Si je reviens de loin ? Il ne suffit pas d’aller très loin pour se perdre, vous savez. Je ne reviens pas non plus du royaume des morts. Je reviens de L’Autre Rive, c’est déjà pas mal, même si je ne suis pas sûr d’en être revenu tout à fait – j’ai bien peur d’y avoir oublié quelque chose. En tout cas, c’est sûr que je n’étais pas le même en sortant. Et aujourd’hui encore, je m’attends au tournant. Je me présente à vous, comme si j’étais encore croquemort. Décidément, ça vous travaille encore pas mal ces histoires de croquemort ? Douze ans après, c’est vrai que je n’ai toujours pas rangé la caisse d’archives de L’Autre Rive. C’est pour cela que je suis là ce soir, c’est pour m’en défaire, ou tout du moins, en faire autre chose – pas « ma » farine, pas non plus des confettis. La prochaine fois, peut-être. De toute façon, ce n’est pas ce soir que j’en finirai avec les remous intérieurs. Je me fais toujours du mouron, vous savez, c’est mon tempérament, si je m’écoute, ce n’est jamais le moment.
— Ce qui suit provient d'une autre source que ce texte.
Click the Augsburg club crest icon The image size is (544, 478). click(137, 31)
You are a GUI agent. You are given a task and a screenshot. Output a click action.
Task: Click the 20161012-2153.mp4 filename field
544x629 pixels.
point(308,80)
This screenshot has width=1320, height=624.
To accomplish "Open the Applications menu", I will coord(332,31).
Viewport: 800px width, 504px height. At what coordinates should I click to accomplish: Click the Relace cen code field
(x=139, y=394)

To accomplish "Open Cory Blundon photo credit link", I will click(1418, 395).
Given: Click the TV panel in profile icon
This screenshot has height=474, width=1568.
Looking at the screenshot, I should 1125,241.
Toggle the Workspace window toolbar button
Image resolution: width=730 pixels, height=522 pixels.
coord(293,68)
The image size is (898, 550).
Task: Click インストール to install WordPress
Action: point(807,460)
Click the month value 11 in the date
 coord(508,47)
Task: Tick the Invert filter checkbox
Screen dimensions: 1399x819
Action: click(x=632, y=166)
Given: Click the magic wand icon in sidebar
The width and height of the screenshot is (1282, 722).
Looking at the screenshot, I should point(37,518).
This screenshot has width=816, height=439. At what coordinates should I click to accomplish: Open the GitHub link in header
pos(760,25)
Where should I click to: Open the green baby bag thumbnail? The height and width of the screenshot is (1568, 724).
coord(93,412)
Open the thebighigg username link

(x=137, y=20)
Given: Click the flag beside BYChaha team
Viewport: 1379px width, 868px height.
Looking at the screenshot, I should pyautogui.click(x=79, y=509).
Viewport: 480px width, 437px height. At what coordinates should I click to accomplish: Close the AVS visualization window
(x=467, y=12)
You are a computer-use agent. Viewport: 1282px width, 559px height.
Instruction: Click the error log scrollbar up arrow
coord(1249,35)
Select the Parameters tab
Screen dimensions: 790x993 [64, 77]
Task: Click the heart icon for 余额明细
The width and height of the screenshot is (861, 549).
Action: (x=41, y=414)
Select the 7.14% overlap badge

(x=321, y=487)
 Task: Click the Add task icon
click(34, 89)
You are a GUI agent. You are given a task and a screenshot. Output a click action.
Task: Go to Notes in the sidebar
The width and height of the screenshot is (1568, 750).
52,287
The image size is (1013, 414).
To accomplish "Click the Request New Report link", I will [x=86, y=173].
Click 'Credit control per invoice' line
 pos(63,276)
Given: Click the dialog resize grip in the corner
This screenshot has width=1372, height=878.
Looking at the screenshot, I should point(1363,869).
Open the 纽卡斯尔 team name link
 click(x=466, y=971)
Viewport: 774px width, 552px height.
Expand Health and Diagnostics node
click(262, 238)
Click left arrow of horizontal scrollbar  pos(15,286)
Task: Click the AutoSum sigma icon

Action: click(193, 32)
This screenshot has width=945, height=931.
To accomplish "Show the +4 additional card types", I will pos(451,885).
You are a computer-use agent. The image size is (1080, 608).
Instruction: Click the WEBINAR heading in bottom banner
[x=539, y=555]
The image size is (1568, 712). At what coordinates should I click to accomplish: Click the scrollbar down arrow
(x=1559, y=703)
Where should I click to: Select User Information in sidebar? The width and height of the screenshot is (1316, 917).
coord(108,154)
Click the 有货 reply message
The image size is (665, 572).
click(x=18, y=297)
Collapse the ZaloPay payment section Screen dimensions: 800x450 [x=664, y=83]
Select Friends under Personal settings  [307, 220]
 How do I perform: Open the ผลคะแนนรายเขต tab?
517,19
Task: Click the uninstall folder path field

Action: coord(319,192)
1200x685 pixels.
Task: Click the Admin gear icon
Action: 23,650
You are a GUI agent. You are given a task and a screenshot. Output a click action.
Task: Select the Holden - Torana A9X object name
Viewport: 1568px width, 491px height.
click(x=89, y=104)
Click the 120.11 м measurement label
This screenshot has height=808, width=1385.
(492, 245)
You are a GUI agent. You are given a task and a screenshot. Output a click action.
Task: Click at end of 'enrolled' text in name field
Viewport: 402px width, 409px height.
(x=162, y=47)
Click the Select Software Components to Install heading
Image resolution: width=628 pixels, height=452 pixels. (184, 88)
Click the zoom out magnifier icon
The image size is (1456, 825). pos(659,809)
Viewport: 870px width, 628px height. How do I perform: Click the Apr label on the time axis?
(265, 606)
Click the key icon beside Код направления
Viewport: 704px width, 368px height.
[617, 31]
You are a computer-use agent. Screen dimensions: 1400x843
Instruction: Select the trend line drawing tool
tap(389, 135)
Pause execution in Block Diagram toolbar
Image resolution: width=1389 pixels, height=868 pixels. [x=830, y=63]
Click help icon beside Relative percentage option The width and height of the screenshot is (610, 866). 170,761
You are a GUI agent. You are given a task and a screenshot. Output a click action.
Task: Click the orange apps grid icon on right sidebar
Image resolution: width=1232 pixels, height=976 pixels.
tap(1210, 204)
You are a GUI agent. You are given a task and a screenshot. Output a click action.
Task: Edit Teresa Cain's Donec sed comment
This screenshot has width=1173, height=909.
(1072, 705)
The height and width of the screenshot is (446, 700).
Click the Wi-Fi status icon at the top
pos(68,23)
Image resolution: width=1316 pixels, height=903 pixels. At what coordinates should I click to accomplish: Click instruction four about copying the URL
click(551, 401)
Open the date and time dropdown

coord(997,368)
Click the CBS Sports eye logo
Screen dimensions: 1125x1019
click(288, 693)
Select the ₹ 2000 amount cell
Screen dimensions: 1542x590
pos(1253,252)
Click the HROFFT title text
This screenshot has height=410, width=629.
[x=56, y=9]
Ici mue. Ici remue. Ici s’accomplit une mue. Mine de rien. Comme si de rien n’était. Je m’en remets à vous. Je me surprends à vous parler comme si je vous connaissais depuis toujours. Si vous m’accordez votre confiance, tout devient possible. Je suis vivante. Je suis là où je suis – à ma place, à ma table, en train d’écrire ce que je suis en train de vous dire. Tout coïncide.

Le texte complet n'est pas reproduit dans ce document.